Hey anyone found more open depository from SLF or SHT or any? Runbkk is still the best source for me, but he's gotten less best in past year. E.g. I haven't found any soft subs for recent Das! (DASD-) titles.
In other news, as I've been put in isolation camp
I have spent some time pluning and cleaning my collection of soft subs. E.g. further deleting 2100+ files due to duplications (many are byte-by-byte copies, others are same subtitles in different formats SRT/VTT/ASS etc) but there remains still some duplicates that I'm still too lazy to weed out, e.g. tiny offset in timing, simplified vs traditional Chinese. Oh yeah... most of the soft-sub files are Chinese.
I've finally written a little program to detect Korean in subtitle files. So I've isolated the Korean files (now standing at 1330+ files). So if anyone want to do something with a (small?) cache of KR subs, you can PM me. In terms of programming it's fun little exercise, I scanned a few hundred Korean SRT files and extracted the 60 most common Korean words and test a file is Korean if those 60 words account for more than 3% of the file (in fact, I found those 60 words account for over 25% of any piece of Korean text with very very high probability).
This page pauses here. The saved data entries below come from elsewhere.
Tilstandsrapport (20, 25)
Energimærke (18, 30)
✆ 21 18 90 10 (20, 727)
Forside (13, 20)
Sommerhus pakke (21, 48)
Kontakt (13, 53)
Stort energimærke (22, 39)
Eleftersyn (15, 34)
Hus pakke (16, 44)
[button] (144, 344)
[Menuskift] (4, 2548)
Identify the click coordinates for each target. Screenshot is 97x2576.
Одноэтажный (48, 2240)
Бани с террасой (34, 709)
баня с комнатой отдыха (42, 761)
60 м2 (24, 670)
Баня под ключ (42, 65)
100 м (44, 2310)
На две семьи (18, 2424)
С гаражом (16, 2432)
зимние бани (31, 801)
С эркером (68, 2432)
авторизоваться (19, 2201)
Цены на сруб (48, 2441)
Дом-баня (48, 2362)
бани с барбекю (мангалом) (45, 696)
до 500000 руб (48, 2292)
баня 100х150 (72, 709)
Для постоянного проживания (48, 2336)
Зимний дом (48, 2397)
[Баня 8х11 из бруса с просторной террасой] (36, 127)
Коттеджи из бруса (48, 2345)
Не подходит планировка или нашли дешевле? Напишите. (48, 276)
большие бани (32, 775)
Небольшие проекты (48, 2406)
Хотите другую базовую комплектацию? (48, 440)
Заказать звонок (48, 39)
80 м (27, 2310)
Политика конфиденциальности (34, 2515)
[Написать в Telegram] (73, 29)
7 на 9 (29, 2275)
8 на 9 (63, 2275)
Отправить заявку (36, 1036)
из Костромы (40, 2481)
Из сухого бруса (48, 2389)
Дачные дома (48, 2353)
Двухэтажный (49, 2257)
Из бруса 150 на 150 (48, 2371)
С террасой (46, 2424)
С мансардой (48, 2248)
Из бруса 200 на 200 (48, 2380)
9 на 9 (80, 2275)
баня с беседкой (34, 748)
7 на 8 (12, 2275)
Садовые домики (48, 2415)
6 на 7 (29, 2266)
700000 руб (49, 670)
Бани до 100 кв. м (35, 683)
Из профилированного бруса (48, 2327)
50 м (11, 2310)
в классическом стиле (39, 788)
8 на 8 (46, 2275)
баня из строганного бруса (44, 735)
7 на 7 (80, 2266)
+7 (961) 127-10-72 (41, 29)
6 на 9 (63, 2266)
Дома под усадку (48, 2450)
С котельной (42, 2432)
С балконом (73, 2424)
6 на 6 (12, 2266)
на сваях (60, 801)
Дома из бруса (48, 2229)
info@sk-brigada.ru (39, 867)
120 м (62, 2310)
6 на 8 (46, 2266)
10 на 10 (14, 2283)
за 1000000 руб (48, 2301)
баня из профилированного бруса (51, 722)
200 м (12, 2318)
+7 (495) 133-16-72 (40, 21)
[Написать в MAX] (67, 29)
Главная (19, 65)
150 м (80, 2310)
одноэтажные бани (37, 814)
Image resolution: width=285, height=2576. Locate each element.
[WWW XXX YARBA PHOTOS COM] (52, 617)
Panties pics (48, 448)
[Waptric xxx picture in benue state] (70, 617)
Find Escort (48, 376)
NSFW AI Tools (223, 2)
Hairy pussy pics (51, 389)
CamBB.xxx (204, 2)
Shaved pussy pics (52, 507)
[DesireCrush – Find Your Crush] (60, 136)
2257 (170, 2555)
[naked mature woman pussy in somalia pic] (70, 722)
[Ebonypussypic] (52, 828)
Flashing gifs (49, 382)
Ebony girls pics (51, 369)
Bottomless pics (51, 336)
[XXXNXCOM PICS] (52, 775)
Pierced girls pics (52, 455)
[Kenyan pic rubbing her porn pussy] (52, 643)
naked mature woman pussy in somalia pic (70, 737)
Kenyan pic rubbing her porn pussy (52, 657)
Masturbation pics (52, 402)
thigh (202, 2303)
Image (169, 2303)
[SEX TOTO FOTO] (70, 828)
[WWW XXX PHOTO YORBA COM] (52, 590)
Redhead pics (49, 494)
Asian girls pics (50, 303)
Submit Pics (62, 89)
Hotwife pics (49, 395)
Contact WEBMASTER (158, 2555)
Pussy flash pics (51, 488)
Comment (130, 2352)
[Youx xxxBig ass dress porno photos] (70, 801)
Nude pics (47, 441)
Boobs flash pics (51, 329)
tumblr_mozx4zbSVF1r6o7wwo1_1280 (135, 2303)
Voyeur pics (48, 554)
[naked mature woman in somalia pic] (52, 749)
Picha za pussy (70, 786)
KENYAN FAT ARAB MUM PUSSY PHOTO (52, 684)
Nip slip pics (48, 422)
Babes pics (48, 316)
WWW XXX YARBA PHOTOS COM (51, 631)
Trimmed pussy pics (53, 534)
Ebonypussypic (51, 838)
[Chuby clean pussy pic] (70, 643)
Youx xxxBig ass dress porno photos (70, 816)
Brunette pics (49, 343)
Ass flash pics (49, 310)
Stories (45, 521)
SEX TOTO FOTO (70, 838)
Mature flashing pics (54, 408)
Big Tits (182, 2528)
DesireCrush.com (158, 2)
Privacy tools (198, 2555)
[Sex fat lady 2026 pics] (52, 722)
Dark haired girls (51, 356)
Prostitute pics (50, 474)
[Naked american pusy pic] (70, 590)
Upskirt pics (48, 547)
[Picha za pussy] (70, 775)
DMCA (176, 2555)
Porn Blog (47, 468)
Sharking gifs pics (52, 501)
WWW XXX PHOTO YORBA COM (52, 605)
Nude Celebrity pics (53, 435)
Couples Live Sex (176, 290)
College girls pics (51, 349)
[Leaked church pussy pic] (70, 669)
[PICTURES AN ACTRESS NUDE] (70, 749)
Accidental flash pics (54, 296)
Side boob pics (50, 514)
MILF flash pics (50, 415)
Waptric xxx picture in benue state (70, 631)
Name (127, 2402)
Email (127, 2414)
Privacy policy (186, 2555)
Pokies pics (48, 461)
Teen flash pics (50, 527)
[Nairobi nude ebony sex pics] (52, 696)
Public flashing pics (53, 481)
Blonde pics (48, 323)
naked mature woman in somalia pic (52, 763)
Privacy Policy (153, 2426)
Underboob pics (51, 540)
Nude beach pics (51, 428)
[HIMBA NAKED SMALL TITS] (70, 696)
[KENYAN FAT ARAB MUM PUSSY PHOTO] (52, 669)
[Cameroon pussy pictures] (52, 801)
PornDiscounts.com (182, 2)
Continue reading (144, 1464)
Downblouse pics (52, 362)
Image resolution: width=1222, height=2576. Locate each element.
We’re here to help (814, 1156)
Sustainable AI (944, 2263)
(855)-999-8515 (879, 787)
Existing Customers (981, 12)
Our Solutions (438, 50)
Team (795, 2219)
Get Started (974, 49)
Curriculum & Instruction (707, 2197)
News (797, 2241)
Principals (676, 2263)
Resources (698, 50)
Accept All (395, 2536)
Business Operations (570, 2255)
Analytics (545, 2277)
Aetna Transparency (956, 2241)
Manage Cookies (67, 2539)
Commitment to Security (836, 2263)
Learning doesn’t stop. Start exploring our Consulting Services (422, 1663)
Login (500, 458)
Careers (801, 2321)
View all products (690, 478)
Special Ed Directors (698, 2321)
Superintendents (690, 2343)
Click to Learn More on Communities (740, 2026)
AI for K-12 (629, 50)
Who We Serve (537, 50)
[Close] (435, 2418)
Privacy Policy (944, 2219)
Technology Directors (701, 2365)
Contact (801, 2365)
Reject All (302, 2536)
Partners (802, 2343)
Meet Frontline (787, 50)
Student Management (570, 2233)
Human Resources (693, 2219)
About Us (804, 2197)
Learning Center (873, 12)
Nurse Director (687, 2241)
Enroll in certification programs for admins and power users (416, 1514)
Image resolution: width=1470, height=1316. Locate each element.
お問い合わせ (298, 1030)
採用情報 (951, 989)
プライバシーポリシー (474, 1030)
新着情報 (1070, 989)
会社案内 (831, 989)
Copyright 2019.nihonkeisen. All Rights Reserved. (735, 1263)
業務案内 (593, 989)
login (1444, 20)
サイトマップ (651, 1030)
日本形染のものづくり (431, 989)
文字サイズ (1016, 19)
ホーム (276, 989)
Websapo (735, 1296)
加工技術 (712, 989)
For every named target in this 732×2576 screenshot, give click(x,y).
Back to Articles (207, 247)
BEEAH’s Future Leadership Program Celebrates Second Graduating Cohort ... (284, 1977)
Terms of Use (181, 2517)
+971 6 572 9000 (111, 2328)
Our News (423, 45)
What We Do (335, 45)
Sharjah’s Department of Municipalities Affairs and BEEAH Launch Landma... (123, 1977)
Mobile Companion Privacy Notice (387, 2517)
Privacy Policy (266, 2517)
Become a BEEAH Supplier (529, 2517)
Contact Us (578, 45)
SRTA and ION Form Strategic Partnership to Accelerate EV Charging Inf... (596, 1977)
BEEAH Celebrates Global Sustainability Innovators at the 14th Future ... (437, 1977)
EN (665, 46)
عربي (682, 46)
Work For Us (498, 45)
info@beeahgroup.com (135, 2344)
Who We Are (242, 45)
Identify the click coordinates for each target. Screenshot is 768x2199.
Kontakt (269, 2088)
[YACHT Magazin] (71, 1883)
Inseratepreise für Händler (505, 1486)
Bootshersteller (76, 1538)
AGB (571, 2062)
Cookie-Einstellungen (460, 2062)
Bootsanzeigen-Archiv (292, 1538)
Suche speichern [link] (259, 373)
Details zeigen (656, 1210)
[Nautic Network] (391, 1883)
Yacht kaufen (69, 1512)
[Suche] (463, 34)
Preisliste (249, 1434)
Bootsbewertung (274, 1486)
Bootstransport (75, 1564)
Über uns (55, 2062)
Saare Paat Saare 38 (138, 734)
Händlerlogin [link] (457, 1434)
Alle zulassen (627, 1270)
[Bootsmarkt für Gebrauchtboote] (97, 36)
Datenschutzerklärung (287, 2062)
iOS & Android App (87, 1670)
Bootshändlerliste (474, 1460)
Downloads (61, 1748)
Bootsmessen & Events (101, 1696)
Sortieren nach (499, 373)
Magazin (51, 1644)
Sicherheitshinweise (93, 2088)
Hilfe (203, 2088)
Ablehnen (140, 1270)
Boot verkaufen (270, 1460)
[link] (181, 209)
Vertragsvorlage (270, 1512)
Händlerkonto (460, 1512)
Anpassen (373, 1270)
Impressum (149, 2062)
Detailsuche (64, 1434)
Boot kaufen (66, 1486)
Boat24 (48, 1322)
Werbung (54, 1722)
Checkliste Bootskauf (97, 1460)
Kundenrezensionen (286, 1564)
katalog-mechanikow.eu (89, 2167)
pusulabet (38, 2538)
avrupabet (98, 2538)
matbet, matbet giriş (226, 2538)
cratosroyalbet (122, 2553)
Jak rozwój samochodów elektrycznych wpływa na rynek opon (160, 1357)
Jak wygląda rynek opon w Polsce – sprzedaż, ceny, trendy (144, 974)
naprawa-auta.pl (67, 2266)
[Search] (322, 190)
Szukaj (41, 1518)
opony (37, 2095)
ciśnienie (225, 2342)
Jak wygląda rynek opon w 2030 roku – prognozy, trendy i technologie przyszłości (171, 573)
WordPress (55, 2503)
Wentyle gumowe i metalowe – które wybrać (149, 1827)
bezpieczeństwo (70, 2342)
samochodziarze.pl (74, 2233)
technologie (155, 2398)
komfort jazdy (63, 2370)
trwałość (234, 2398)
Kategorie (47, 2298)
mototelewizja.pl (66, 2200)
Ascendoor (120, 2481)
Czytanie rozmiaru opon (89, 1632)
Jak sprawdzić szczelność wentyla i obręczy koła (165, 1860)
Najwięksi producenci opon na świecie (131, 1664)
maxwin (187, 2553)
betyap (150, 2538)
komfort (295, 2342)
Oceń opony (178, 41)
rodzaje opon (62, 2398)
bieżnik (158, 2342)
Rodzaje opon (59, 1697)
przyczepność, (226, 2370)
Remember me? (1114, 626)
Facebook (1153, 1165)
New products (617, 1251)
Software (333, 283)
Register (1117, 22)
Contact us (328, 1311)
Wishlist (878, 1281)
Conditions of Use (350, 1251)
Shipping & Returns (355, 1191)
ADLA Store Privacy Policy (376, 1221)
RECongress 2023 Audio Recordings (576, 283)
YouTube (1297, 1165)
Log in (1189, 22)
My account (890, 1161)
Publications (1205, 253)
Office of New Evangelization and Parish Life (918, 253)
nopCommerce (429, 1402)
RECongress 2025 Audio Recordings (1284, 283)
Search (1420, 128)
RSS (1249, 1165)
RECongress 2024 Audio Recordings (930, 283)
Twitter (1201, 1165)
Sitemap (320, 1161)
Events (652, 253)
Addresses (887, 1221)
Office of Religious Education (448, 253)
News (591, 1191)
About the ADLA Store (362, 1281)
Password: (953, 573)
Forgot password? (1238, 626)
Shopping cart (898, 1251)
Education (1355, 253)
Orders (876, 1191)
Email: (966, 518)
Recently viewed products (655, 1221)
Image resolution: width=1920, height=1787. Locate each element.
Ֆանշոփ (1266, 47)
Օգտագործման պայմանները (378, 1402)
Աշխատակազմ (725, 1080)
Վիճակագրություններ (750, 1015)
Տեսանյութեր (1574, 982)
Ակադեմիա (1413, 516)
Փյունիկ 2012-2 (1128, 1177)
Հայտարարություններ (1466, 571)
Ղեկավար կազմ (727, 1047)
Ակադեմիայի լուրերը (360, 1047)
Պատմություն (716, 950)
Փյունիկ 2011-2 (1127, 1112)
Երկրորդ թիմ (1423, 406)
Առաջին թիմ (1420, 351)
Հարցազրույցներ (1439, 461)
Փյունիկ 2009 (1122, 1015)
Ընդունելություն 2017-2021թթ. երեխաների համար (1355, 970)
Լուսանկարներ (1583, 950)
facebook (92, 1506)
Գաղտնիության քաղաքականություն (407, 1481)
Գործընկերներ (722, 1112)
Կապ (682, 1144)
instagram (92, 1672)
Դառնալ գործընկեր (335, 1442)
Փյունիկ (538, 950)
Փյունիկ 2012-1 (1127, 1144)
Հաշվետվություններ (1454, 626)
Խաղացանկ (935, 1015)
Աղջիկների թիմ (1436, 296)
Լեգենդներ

It's a long and tedious effort and very minimal reward. The filenames are a huge mess (this is pretty much 100% fixed) , many files are incorrectly formatted, and older files were encoded with GBK, Big5 etc, these I've been correcting by hand when found.
There are still some files (140+ files) with mystery encoding? Could they be Thai?
Luckily with Runbkk and SHT's recent releases (post 2020-ish) all these issues were fixed, filenames are sensible, encoding is UTF-8, formats are 100% compliant.